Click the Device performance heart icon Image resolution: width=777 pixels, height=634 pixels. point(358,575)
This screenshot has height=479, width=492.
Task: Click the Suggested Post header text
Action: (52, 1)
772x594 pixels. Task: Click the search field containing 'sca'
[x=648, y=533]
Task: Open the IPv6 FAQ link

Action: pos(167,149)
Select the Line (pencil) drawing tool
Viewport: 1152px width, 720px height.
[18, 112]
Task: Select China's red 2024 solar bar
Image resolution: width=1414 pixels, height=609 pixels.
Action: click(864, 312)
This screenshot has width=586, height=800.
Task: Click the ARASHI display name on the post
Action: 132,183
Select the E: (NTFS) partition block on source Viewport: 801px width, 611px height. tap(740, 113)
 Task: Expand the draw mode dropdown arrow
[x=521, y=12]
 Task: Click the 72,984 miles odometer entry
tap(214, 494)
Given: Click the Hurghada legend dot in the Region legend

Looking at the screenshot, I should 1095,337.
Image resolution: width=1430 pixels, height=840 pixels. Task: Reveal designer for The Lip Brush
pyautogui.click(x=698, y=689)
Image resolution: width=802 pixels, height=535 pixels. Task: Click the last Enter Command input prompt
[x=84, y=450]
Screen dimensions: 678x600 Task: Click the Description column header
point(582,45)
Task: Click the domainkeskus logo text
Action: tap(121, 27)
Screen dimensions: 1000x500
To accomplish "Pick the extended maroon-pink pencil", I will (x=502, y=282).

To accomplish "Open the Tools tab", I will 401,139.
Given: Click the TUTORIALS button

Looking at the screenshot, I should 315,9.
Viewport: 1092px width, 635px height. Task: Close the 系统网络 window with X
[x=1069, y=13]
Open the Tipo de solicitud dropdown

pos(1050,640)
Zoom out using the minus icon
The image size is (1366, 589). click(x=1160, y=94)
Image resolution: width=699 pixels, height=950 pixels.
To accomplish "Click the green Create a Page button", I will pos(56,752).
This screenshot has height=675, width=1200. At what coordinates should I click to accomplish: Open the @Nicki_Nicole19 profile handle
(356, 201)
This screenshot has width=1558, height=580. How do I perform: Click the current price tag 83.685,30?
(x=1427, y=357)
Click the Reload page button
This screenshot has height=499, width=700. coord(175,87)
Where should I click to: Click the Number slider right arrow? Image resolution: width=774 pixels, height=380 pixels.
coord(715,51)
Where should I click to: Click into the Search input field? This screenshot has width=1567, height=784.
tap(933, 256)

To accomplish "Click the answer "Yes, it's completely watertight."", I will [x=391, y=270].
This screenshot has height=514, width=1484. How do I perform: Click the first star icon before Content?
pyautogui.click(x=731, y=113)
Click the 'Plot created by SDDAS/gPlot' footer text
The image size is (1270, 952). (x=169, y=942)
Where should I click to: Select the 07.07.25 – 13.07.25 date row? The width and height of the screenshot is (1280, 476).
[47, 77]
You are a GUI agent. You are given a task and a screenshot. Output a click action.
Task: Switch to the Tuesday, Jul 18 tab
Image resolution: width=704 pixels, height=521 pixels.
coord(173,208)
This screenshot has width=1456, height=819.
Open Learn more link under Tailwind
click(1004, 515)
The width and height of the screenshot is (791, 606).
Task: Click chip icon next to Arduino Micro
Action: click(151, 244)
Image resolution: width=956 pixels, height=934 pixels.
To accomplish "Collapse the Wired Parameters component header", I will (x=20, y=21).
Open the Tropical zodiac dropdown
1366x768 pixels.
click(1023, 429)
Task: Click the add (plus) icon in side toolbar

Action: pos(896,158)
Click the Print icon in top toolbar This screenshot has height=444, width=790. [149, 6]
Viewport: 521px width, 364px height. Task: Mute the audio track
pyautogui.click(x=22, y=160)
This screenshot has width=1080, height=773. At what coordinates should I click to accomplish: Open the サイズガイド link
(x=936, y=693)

--

## Task prompt:
Each line of the material above must be reproduced exactly.

## Result of this exercise:
Click the Device performance heart icon Image resolution: width=777 pixels, height=634 pixels. point(358,575)
This screenshot has height=479, width=492.
Task: Click the Suggested Post header text
Action: (52, 1)
772x594 pixels. Task: Click the search field containing 'sca'
[x=648, y=533]
Task: Open the IPv6 FAQ link

Action: pos(167,149)
Select the Line (pencil) drawing tool
Viewport: 1152px width, 720px height.
[18, 112]
Task: Select China's red 2024 solar bar
Image resolution: width=1414 pixels, height=609 pixels.
Action: click(864, 312)
This screenshot has width=586, height=800.
Task: Click the ARASHI display name on the post
Action: 132,183
Select the E: (NTFS) partition block on source Viewport: 801px width, 611px height. tap(740, 113)
 Task: Expand the draw mode dropdown arrow
[x=521, y=12]
 Task: Click the 72,984 miles odometer entry
tap(214, 494)
Given: Click the Hurghada legend dot in the Region legend

Looking at the screenshot, I should 1095,337.
Image resolution: width=1430 pixels, height=840 pixels. Task: Reveal designer for The Lip Brush
pyautogui.click(x=698, y=689)
Image resolution: width=802 pixels, height=535 pixels. Task: Click the last Enter Command input prompt
[x=84, y=450]
Screen dimensions: 678x600 Task: Click the Description column header
point(582,45)
Task: Click the domainkeskus logo text
Action: tap(121, 27)
Screen dimensions: 1000x500
To accomplish "Pick the extended maroon-pink pencil", I will (x=502, y=282).

To accomplish "Open the Tools tab", I will 401,139.
Given: Click the TUTORIALS button

Looking at the screenshot, I should 315,9.
Viewport: 1092px width, 635px height. Task: Close the 系统网络 window with X
[x=1069, y=13]
Open the Tipo de solicitud dropdown

pos(1050,640)
Zoom out using the minus icon
The image size is (1366, 589). click(x=1160, y=94)
Image resolution: width=699 pixels, height=950 pixels.
To accomplish "Click the green Create a Page button", I will pos(56,752).
This screenshot has height=675, width=1200. At what coordinates should I click to accomplish: Open the @Nicki_Nicole19 profile handle
(356, 201)
This screenshot has width=1558, height=580. How do I perform: Click the current price tag 83.685,30?
(x=1427, y=357)
Click the Reload page button
This screenshot has height=499, width=700. coord(175,87)
Where should I click to: Click the Number slider right arrow? Image resolution: width=774 pixels, height=380 pixels.
coord(715,51)
Where should I click to: Click into the Search input field? This screenshot has width=1567, height=784.
tap(933, 256)

To accomplish "Click the answer "Yes, it's completely watertight."", I will [x=391, y=270].
This screenshot has height=514, width=1484. How do I perform: Click the first star icon before Content?
pyautogui.click(x=731, y=113)
Click the 'Plot created by SDDAS/gPlot' footer text
The image size is (1270, 952). (x=169, y=942)
Where should I click to: Select the 07.07.25 – 13.07.25 date row? The width and height of the screenshot is (1280, 476).
[47, 77]
You are a GUI agent. You are given a task and a screenshot. Output a click action.
Task: Switch to the Tuesday, Jul 18 tab
Image resolution: width=704 pixels, height=521 pixels.
coord(173,208)
This screenshot has width=1456, height=819.
Open Learn more link under Tailwind
click(1004, 515)
The width and height of the screenshot is (791, 606).
Task: Click chip icon next to Arduino Micro
Action: click(151, 244)
Image resolution: width=956 pixels, height=934 pixels.
To accomplish "Collapse the Wired Parameters component header", I will (x=20, y=21).
Open the Tropical zodiac dropdown
1366x768 pixels.
click(1023, 429)
Task: Click the add (plus) icon in side toolbar

Action: pos(896,158)
Click the Print icon in top toolbar This screenshot has height=444, width=790. [149, 6]
Viewport: 521px width, 364px height. Task: Mute the audio track
pyautogui.click(x=22, y=160)
This screenshot has width=1080, height=773. At what coordinates should I click to accomplish: Open the サイズガイド link
(x=936, y=693)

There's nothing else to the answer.